Login • Lupa Password | Daftar segera dan nikmati pemasangan iklan baris secara gratis! |
KEBIJAKAN Peraturan Menteri Ketenagakerjaan (Permenaker) No 2/2022 tentang Tata Cara dan Persyaratan Pembayaran Manfaat Jaminan Hari Tua (JHT) menuai kontroversi panjang. Padahal Permenaker ini diharapkan dapat mengganti Permenaker Nomor 19/2015 sebagai tindak lanjut PP No 15/2015 tentang Penyelenggaraan Program JHT sebagaimana diubah melalui PP No 60/2015. Dalam penjelasannya, JHT baru bisa dicairkan jika peserta berusia 56 tahun, meninggal dunia, atau cacat tetap total. Inilah poin dalam Jaminan Kehilangan Pekerjaan (JKP) diatur dalam Peraturan Presiden (PP) Nomor 37 Tahun 2021 sebagai produk turunan Undang-Undang Cipta Kerja.
Banyak kalangan pekerja di Indonesia terutama kaum buruh yang mendesak supaya kebijakan JHT ini dapat dicabut atau dibatalkan. Terlebih karena sangat memberatkan pada poin utama pada konteks pencairan dana JHT ketika mencapai usia pensiun.
Permenaker itu mengatur dana JHT yang baru bisa dicairkan sekaligus saat peserta sudah berusia 56 tahun. Artinya, seseorang yang berhenti bekerja, dalam usia berapa pun, baru dapat mencairkan JHT pada usia 56 tahun.
Aturan ini dinilai menyulitkan peserta yang membutuhkan dana saat kehilangan pekerjaan atau pendapatan sebelum usia 56 tahun. Meskipun dana tersebut milik utuh peserta, kebijakan ini dinilai tidak memihak pekerja yang menjadi peserta.
JHT sejatinya dirancang untuk memberikan perlindungan ketika seseorang memasuki masa tua atau pensiun, saat tidak lagi memiliki pendapatan tetap. JHT merupakan persiapan kebutuhan hidup masa tua, yang diselenggarakan dengan mekanisme asuransi sosial. JHT pada dasarnya bukanlah tabungan biasa yang setiap saat bisa digunakan untuk kepentingan apa saja.
Karena itu, pencairannya perlu diatur untuk menjamin seseorang memiliki dana yang disiapkan pada masa tua. Dalam sistem regulasinya, JHT berbeda dengan dana pensiun.

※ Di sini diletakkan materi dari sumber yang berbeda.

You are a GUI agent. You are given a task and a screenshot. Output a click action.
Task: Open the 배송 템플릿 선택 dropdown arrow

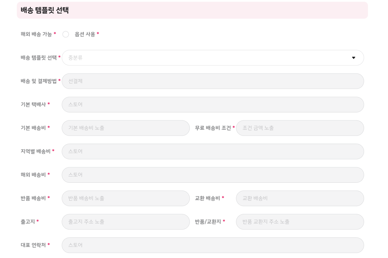tap(354, 58)
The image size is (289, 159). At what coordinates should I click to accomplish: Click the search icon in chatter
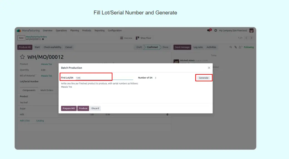pyautogui.click(x=231, y=47)

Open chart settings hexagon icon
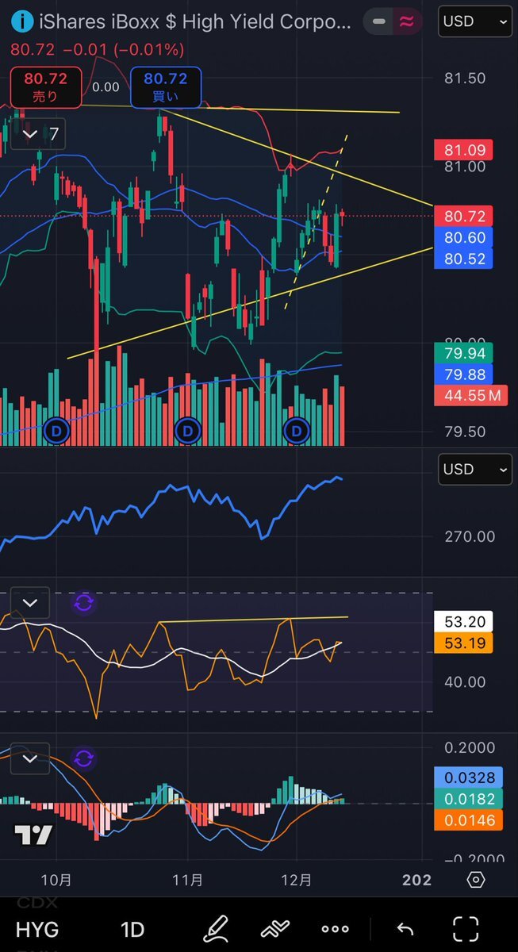click(475, 879)
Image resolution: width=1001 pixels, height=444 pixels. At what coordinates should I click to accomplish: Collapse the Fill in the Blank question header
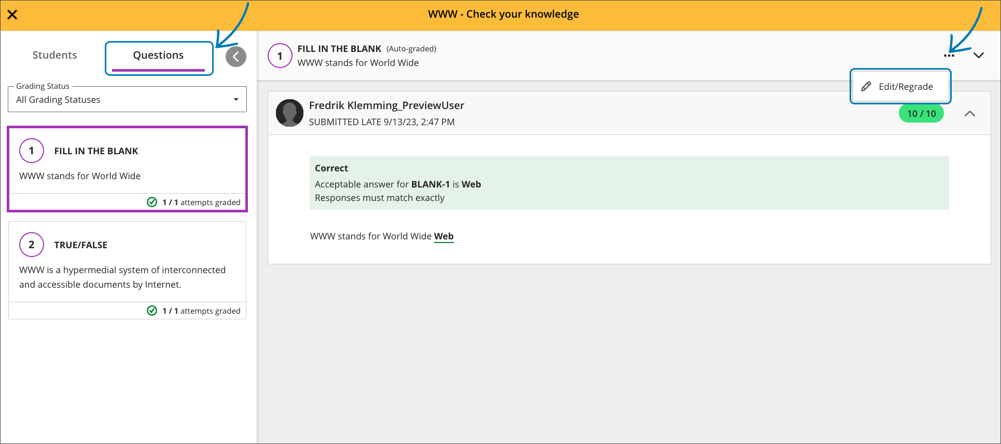coord(979,56)
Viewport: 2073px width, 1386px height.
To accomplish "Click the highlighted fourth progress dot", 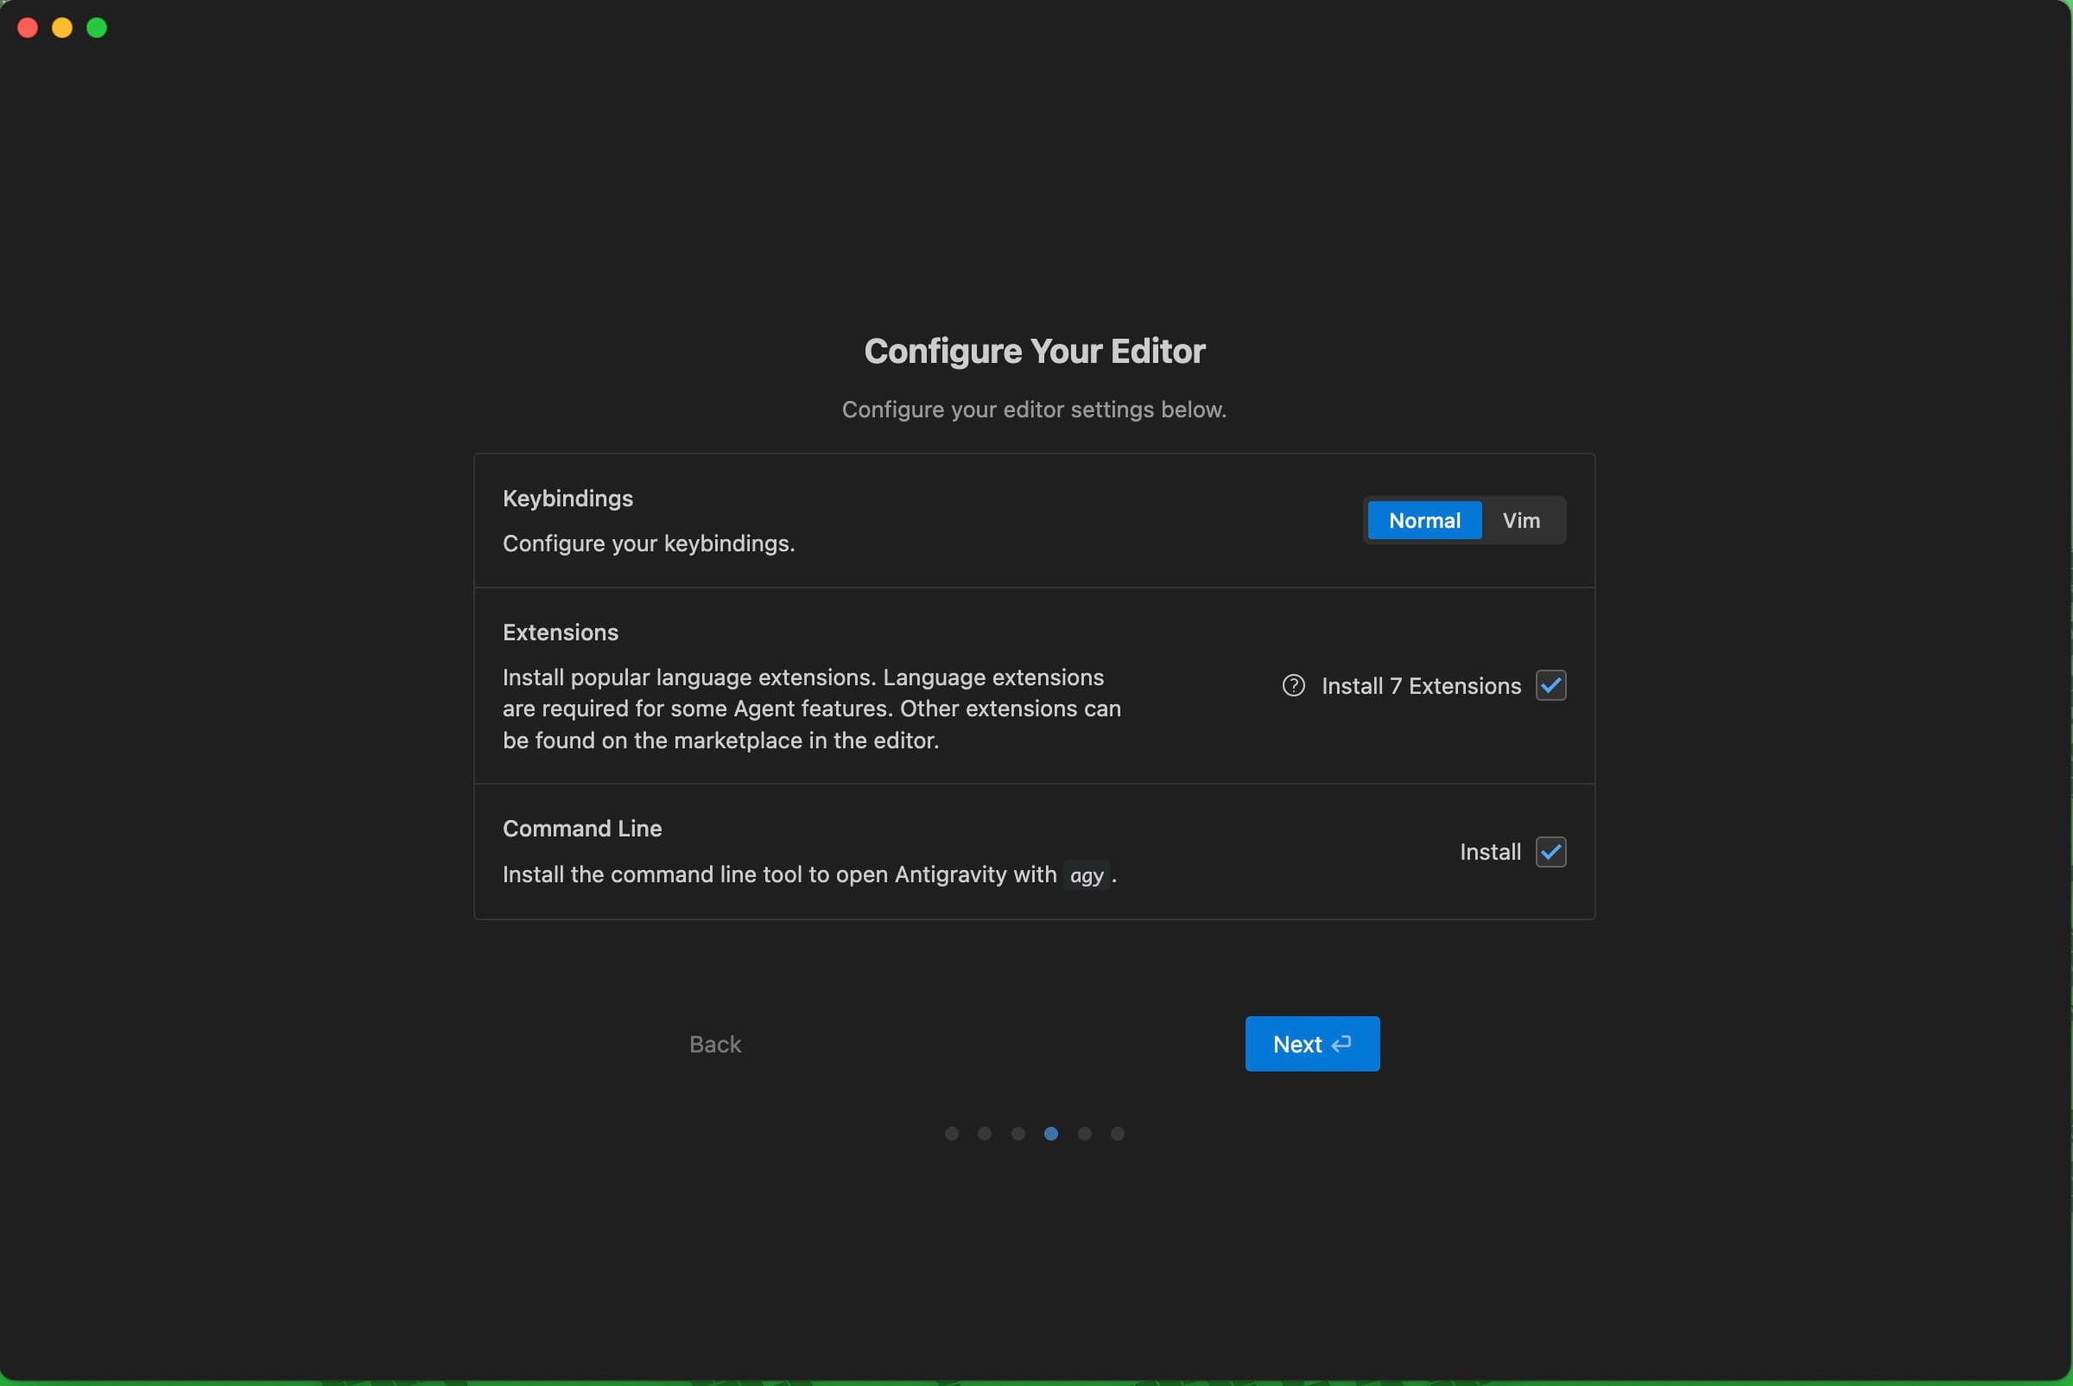I will [x=1052, y=1133].
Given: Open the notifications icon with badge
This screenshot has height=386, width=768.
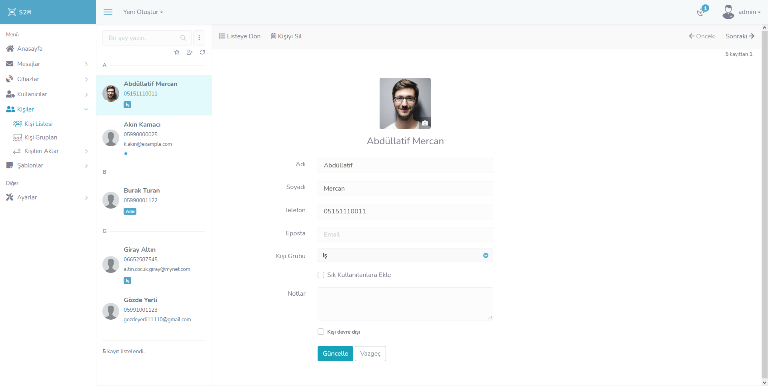Looking at the screenshot, I should [x=701, y=12].
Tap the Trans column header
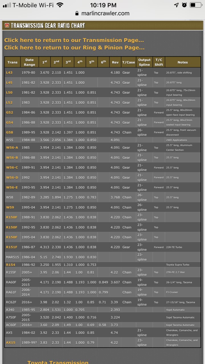This screenshot has height=364, width=205. tap(13, 62)
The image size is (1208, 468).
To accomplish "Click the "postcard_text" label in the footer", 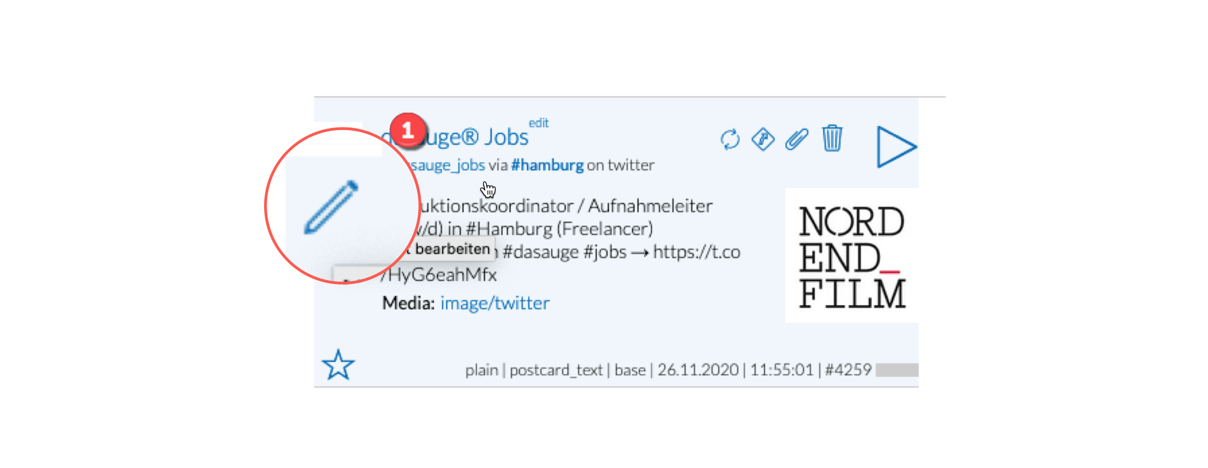I will (x=556, y=370).
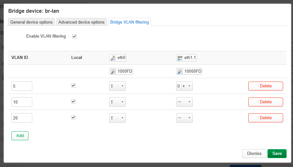Delete the VLAN 10 row
This screenshot has height=167, width=293.
266,102
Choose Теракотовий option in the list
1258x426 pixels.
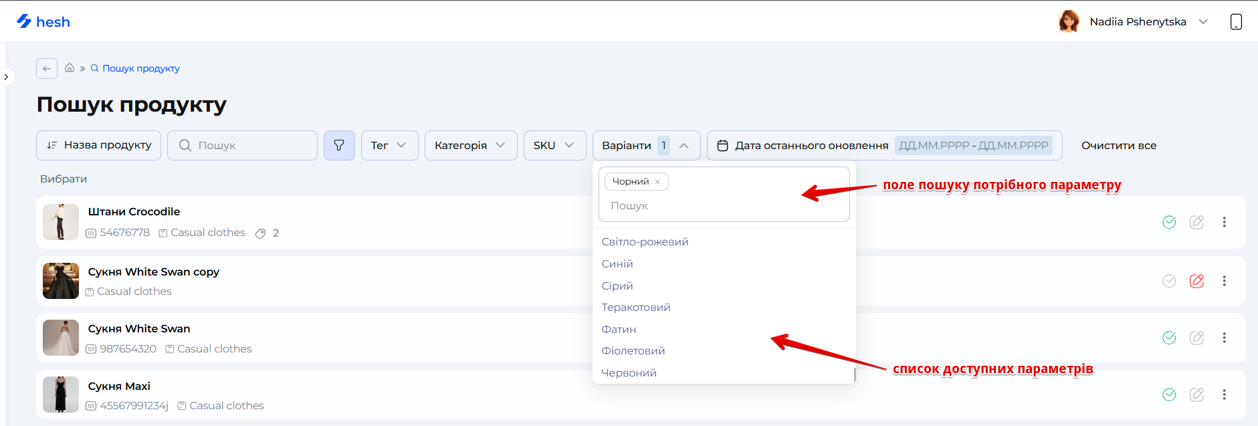click(x=635, y=308)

Karena JHT sifatnya harus dicairkan sekaligus, sementara dana pensiun dirancang agar seseorang memiliki pendapatan rutin tiap bulan. Pada konteks ini, program JHT memang dirancang supaya saat masa tua para peserta asuransi memiliki dana tunai yang cukup dikelola untuk memenuhi kebutuhan hidupnya.
Masalah Panjang
Polemik soal pencairan JHT sejatinya sudah pernah bergulir pada 2015 saat Menteri Hanif Dhakiri masih menjadi Menteri Ketenagakerjaan Indonesia. Saat itu, pemerintah merilis Peraturan Pemerintah (PP) No 46/2015 tentang JHT.
Ketentuan PP mensyaratkan ketentuan JHT hanya bisa diambil 30% untuk membeli rumah saat sudah 10 tahun menjadi peserta. Selebihnya, JHT baru dicairkan saat peserta memasuki usia pensiun.
Menurut Pasal 1 Peraturan Pemerintah Nomor 46 Tahun 2015 yang dimaksud dengan jaminan hari tua adalah adalah manfaat uang tunai yang dibayarkan sekaligus pada saat peserta memasuki usia pensiun, meninggal dunia, atau mengalami cacat total tetap.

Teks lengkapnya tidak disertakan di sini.